Un impact très faible, voire quasi nul. C'est l'avenir au sein du gouvernement que prédisaient à Clara Chappaz plusieurs professionnels de la tech interrogés par La Tribune. Et ce, avant même la publication du décret d'attribution de la nouvelle secrétaire d'Etat à l'Intelligence artificielle et au Numérique. Le texte est paru au Journal officiel le 8 novembre. Les doutes, eux, demeurent quant à ses marges de manœuvre et sa capacité à peser dans les arbitrages interministériels, dans les gros dossiers, et notamment sur le budget 2025.
Dans les faits, le décret d'attribution a le mérite d'être synthétique.
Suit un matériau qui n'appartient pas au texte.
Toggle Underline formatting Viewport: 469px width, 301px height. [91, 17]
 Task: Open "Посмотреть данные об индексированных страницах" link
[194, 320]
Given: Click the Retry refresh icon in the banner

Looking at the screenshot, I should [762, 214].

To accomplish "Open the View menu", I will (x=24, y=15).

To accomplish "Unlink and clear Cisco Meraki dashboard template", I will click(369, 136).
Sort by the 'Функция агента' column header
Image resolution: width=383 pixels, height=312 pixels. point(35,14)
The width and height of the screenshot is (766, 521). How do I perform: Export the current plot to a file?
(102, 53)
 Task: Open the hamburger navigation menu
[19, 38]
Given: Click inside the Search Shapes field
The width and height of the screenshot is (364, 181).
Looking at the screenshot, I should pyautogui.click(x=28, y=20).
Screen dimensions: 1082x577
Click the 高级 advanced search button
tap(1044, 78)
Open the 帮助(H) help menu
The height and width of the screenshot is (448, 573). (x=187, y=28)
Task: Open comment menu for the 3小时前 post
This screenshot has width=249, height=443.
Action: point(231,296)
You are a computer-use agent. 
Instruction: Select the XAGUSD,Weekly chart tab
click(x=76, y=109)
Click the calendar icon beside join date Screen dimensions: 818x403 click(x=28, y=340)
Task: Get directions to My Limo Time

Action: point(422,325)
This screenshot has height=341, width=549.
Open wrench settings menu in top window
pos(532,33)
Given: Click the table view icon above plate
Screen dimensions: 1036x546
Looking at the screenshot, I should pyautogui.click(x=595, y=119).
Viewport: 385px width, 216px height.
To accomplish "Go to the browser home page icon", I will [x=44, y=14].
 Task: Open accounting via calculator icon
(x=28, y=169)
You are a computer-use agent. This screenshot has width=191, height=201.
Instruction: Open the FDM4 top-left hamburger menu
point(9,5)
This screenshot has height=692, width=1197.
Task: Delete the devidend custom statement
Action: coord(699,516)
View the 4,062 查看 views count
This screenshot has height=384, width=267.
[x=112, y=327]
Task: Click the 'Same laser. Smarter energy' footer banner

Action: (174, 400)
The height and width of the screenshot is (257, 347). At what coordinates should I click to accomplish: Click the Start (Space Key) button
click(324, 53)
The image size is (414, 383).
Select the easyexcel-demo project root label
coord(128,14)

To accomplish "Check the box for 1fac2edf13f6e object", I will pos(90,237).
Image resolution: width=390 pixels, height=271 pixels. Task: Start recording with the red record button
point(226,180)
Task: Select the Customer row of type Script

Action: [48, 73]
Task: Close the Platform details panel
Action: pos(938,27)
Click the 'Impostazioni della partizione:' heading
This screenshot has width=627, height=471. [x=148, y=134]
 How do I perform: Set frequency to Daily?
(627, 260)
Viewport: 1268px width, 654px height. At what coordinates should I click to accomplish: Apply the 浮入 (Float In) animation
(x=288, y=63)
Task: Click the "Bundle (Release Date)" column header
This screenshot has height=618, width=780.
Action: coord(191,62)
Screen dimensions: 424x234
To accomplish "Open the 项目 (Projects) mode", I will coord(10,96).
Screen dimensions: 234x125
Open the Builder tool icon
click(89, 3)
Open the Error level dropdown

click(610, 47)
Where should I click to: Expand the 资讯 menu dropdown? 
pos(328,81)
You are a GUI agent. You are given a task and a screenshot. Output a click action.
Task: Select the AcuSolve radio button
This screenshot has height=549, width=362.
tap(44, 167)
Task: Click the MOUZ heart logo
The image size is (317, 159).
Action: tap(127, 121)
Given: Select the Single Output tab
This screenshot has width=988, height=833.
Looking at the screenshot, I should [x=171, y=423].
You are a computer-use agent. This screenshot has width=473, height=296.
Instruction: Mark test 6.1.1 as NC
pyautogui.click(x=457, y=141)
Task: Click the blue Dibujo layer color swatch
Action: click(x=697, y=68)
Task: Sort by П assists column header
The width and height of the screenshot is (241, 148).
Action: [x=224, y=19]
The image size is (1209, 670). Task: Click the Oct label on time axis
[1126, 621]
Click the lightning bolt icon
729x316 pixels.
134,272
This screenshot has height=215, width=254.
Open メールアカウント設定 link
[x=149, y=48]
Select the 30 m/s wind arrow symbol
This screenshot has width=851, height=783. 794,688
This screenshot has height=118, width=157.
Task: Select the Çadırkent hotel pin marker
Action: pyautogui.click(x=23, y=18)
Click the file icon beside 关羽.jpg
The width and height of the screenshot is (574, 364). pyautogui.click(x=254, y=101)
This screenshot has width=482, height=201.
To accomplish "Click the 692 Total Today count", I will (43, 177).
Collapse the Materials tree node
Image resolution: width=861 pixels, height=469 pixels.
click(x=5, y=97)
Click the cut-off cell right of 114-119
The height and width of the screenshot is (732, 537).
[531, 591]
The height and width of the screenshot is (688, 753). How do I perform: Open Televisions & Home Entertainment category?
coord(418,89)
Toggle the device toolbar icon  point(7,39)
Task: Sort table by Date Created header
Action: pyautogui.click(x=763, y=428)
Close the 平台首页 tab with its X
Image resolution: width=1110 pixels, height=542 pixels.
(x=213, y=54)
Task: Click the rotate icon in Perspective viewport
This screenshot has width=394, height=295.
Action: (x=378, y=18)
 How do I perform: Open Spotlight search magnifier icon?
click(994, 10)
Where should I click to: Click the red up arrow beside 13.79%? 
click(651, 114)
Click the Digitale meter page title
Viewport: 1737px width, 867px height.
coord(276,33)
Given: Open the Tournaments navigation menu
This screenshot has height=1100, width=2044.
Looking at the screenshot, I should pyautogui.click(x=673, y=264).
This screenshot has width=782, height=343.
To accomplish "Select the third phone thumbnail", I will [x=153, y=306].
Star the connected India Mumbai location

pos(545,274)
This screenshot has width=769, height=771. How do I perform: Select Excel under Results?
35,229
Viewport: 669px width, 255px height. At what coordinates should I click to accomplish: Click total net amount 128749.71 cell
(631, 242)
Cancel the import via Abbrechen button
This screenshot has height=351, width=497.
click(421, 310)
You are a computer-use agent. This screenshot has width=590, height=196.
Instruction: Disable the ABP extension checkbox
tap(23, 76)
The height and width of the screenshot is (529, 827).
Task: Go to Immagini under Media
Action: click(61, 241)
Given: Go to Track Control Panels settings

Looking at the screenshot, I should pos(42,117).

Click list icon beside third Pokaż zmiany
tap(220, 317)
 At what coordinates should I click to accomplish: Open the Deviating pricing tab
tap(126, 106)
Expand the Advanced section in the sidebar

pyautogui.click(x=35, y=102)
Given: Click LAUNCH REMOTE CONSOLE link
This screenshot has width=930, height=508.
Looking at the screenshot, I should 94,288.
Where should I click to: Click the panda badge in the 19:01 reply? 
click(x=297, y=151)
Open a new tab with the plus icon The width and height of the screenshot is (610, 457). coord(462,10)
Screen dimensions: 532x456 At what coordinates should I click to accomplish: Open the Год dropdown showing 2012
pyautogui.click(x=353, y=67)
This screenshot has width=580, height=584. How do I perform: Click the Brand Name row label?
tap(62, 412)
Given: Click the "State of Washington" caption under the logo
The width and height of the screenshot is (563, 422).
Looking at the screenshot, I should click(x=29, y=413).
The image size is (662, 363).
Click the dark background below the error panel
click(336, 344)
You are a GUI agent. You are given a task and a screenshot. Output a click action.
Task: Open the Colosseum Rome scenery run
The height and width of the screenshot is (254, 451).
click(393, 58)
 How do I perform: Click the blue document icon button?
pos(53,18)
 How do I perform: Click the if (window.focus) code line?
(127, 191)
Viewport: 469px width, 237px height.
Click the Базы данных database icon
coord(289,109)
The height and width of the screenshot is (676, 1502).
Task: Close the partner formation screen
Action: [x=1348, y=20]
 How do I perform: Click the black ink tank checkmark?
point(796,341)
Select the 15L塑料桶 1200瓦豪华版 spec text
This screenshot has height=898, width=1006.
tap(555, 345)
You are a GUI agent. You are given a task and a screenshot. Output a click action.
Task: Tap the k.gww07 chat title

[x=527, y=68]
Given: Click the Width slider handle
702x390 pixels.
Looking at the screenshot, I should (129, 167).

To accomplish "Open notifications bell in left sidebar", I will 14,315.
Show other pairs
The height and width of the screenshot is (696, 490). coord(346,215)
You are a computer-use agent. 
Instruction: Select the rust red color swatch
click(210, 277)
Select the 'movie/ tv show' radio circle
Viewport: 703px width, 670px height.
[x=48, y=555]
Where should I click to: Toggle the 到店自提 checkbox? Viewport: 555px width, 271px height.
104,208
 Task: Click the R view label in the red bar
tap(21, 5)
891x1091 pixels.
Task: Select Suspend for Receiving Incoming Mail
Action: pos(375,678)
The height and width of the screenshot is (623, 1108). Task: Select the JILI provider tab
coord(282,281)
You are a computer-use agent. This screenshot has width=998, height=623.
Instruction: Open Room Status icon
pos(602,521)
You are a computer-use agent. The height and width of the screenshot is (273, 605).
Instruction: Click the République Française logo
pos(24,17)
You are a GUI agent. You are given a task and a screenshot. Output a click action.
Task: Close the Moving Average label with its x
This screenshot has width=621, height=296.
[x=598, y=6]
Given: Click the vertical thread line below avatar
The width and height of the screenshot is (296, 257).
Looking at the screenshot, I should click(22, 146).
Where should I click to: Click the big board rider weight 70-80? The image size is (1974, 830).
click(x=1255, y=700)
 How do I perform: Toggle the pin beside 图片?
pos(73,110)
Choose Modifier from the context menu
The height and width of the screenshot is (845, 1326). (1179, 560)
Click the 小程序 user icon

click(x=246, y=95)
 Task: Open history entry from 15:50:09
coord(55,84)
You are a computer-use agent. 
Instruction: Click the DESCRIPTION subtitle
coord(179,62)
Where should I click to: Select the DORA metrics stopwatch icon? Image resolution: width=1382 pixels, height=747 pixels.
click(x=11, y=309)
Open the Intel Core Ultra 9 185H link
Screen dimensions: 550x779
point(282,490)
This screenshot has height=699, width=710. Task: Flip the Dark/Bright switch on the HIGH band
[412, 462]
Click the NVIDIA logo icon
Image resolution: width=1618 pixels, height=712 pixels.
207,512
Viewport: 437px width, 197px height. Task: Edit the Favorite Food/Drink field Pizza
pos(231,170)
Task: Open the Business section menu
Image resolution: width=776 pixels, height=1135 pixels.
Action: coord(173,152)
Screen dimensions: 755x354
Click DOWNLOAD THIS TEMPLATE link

Elle « élabore et met en œuvre, par délégation du ministre de l'Enseignement Supérieur et de la Recherche, [Patrick Hetzel] en lien avec les autres ministres intéressés, la politique du gouvernement en matière d'intelligence artificielle et de numérique ». Laconique.
Pour rappel, le périmètre d'action de son éphémère prédécesseure (7 mois), Marina Ferrari, était plus large. Quant au décret d'attribution, il était bien plus bavard. Elle était notamment chargée de traiter de souveraineté, de développement de l'économie numérique et des technologies numériques, à la transformation numérique des entreprises, et des communications électroniques. Surtout, elle était placée auprès du ministre de l'Economie, Bruno Le Maire. Or, ce dernier disposait de davantage de poids politique que Patrick Hetzel dans l'actuelle mouture gouvernementale. Surtout, l'ancien locataire de Bercy avait la main sur de puissantes administrations.
Lors d'un échange avec la presse, le 13 novembre, Clara Chappaz a apporté des précisions quant à sa feuille de route. En outre, elle a tenté de rassurer le secteur du numérique quant à son rattachement au ministre de l'Enseignement Supérieur et de la Recherche, inédit pour son portefeuille.